This Philly cobbler was hurting until a fellow business owner took to social media | Helen Ubiñas
Who we buy from now will determine who will be standing later.
So, remember the “necessary goodness” I wrote about last week? And how we would need extra doses just to get through these tough days?
Here’s a little more.
Shani Newton has been a loyal customer of Ace Shoe Repair on Germantown Avenue in Mount Airy for years.
She’s routinely brought Mr. Willie — as customers call owner Willie Alston — her shoes and bags and belts for cleaning and repair. She’s also sent plenty of her customers his way, too.
Newton owns Dolly’s Boutique & Consignment just up the street, a longtime business on Germantown Avenue with a second location at the Fashion District Philadelphia mall, opened about six months before the coronavirus shut everything down.
Like other entrepreneurs, she’s trying to steer her business through the pandemic. She’s not sure when the Center City location will re-open. But her Mount Airy location is now open by appointment while she’s building her online sales.

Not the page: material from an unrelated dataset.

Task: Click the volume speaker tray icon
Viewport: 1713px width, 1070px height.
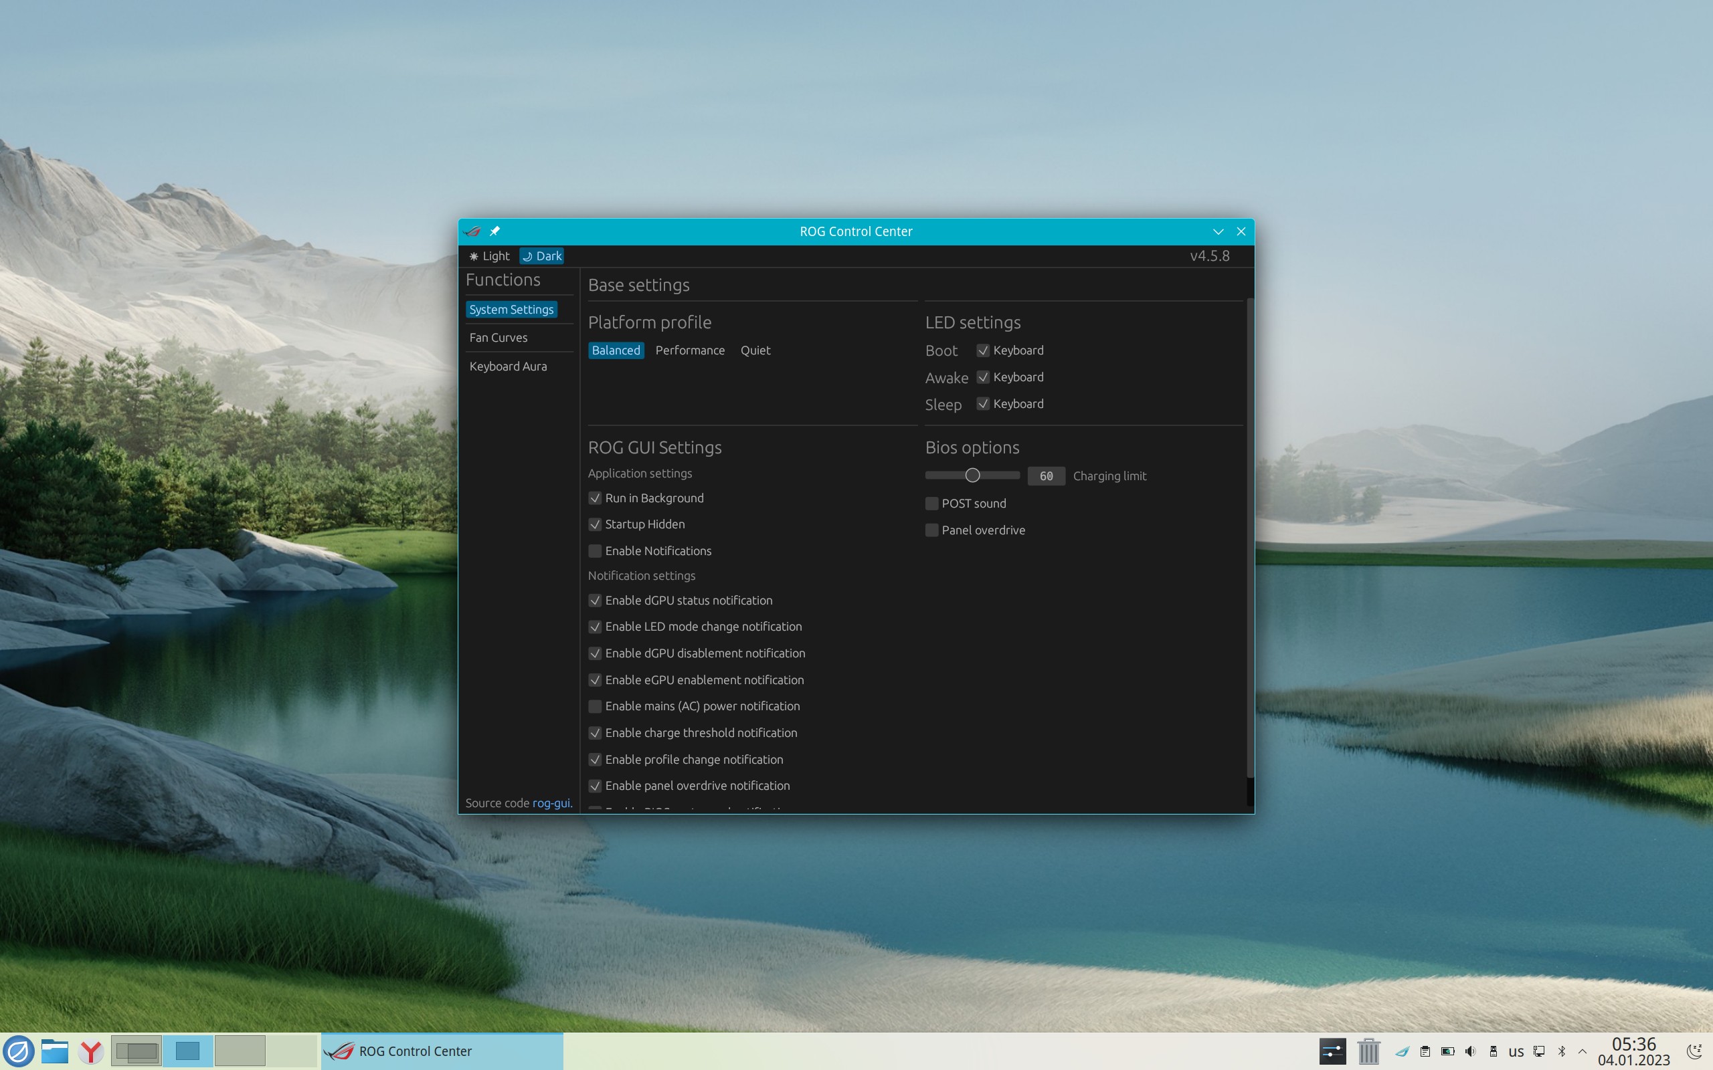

In short, doing whatever she can to keep the dream going she’s had since childhood.
So, you wouldn’t blame her, or any business owner, for being laser-focused on her own survival.
Except last week, after visiting Alston and commiserating over the hardships of keeping business afloat with a lack of foot traffic and elusive small-business grants and loans, she took to Facebook:
“This is my buddy Willie, owner of Ace Shoe Repair @ 20 E. Mt Airy Ave (right near Germantown & Mt Airy Aves). The pandemic has really hurt his business in terms of customer traffic. Many business owners for various reasons have not been fortunate to receive support through grants and loans. Friends, I’m asking you to go in your closets and take Willie all of your shoes, sneakers, belts and bags that need cleaning or repairs.”

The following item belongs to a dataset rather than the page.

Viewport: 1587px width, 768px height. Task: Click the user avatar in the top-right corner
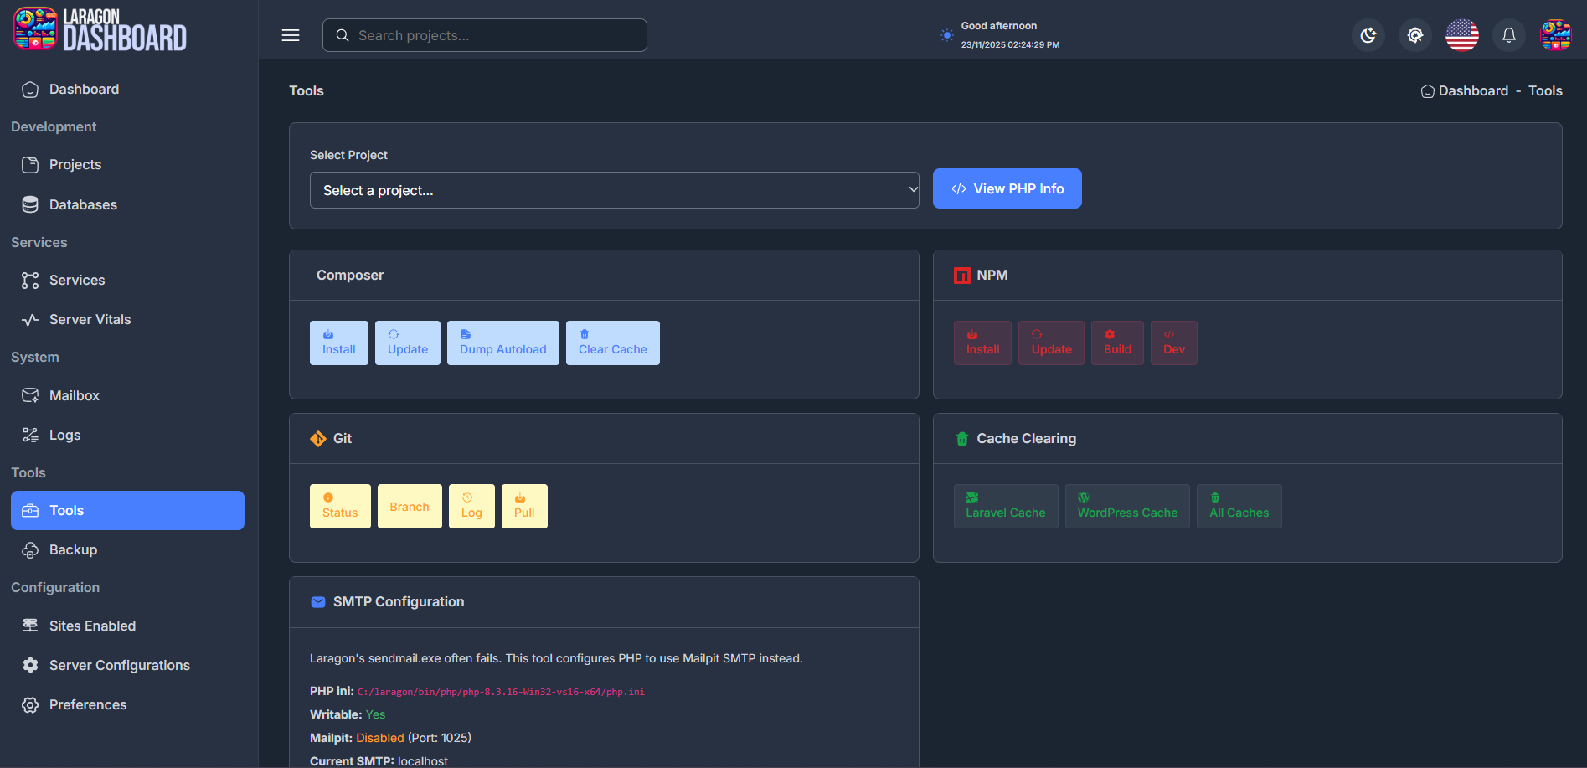click(x=1556, y=35)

Her message caught my attention because I happened to be writing about how someone’s small dose of kindness was making a big impact. But also because I’ve been thinking a lot about what our neighborhoods will look like when we finally, fully emerge from the pandemic. A recent Instagram post I came across put it perfectly: Whom we buy from now will decide who’s standing later.
I mean, it should go without saying, but: Support your neighborhood-defining small businesses whenever and however you can.
Newton’s friends did not disappoint. The post was shared more than 800 times and the support didn’t stay on social media. When I called a clearly appreciative Alston, the 68-year-old cobbler said customers have consistently been coming through. Someone paid him $150 for a shoeshine, someone else $50 for a $20 repair job.
“It makes me feel good,” Alston said, “and don’t think I’m bragging right now, because when they come in, I don’t overcharge people, I try to keep everything fair. So all that goodness came back to help me.”
A little about Mr. Willie, who opened his current shop in 2008 with his partner Naeem Iddeen: He’s been at his craft for about 50 years, since he first shadowed a cobbler right out of the old Bok High School. He chuckled when he recalled some early mistakes. But he kept at it and went on to work at other neighborhood shops, including Carman’s Shoe Repair, a few miles up the road in Chestnut Hill.
Every morning, Alston, father to three and grandfather to 14, takes the subway from his South Philly home to his business and then back to the block where he and four other siblings live right next to one another.
“If my porch light isn’t on, they know it means I don’t want to be bothered,” he joked.
Repairing shoes can call for some long hours, especially when the one pair you might be tempted to put off for another day is inevitably the pair a customer picks up right on time.
But Mr. Willie is proud of the steady clientele he’s built with good work at a fair price. You can’t ask for more from your neighborhood business. And, he said, he couldn’t ask for more from his faithful clientele.
The other day an older customer who’s become a regular made Alston promise to call him if he found himself in financial trouble.
Please, he recalled the customer saying, don’t let this shop close. We want you here.